The Republican party sees the recall election as their best chance to topple a politician who has never lost an election during his years as mayor in San Francisco, California lieutenant governor, and now governor. Newsom also had his first chance to win a statewide contest since the 2006 gubernatorial re-election victory by Schwarzenegger, who was a moderate Republican.

The recall against Newsom was launched June last year over charges that the California governor mishandled that State’s response to the COVID-19 pandemic. The effort was fueled by the state’s COVID restrictions on businesses and houses of worship, school shutdowns, and even opposition to the state’s high taxes.

The effort to oust Newsom surged in autumn after he was seen having dinner at an uber-exclusive restaurant, which skirted rules imposed by the governor to prevent the spread of the coronavirus.

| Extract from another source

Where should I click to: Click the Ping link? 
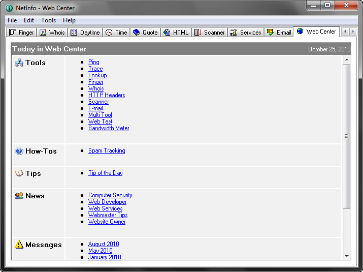(x=94, y=62)
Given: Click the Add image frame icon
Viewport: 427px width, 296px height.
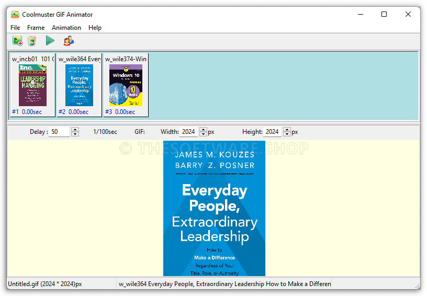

Recall organizers also boasted that they had collected over 2 million voter signatures, far more than the valid 1.5 million signatures needed to get a recall election on the ballot later this year. The petition signatures were also turned over last month to the registrars in California’s 58 counties. Those counties now have until April 29 to verify the signatures. The election would likely be held sometime in November.

If the Newsom recall qualifies for the ballot, voters will be asked two crucial questions: whether Newsom should be removed from office. If there are over 50% of voters who supported removing Newsom from office, the second question would be a list of replacement candidates that are running to replace Newsom. 

Jenner is the third Republican to announce their candidacy. John Cox, a businessman and the 2018 GOP gubernatorial nominee who lost to Newsom by nearly 25 points, former San Diego Mayor Kevin Faulconer, and former Rep. Doug Ose also launched campaigns.